Iranian American writer and producer

Colet Abedi is an Iranian American writer and producer.

==Biography==
Colet Abedi was born in Virginia and grew up in Orange County, California. She received her Bachelor of Arts in English Literature at the University of California, Irvine and currently lives in Los Angeles, California.

== Selected works ==
In addition to working on many television programs broadcast on NBC, ABC, Fox, and most of the cable networks, she is most known for her work as Head Writer on Fox's MyNetwork TV's telenovela drama serials--Fashion House starring Bo Derek, Morgan Fairchild and American Heiress.

Abedi is the creator and executive producer of Unsealed: Alien Files and Unsealed: Conspiracy Files. Unsealed: Alien Files is on its third season in syndication. She was a producer for the shows Deal or No Deal, Celebrity Blackjack, and American Heiress.

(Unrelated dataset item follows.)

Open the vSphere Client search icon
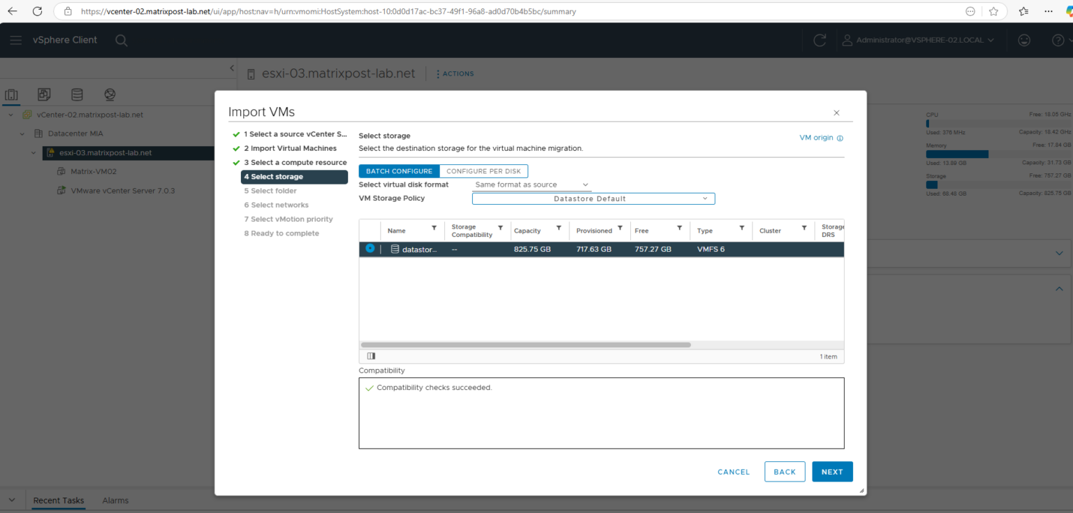This screenshot has width=1073, height=513. coord(121,40)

She also co-authored several young adult novels in the FAE series under the pen name C.J. Abedi with her sister, Jasmine Abedi. Book one was released in July 2013 by Diversion Publishing Group and was an instant online bestseller. The Dark King, the second in the planned FAE trilogy was released in May 2014.
 FAE was inspired by the Lost Colony of Roanoke. FAE was optioned by Ridley Scott in December 2013.

Abedi's first solo novel, Mad Love, was released by Jay McGraw's publishing company, Bird Street Books, in March 2014.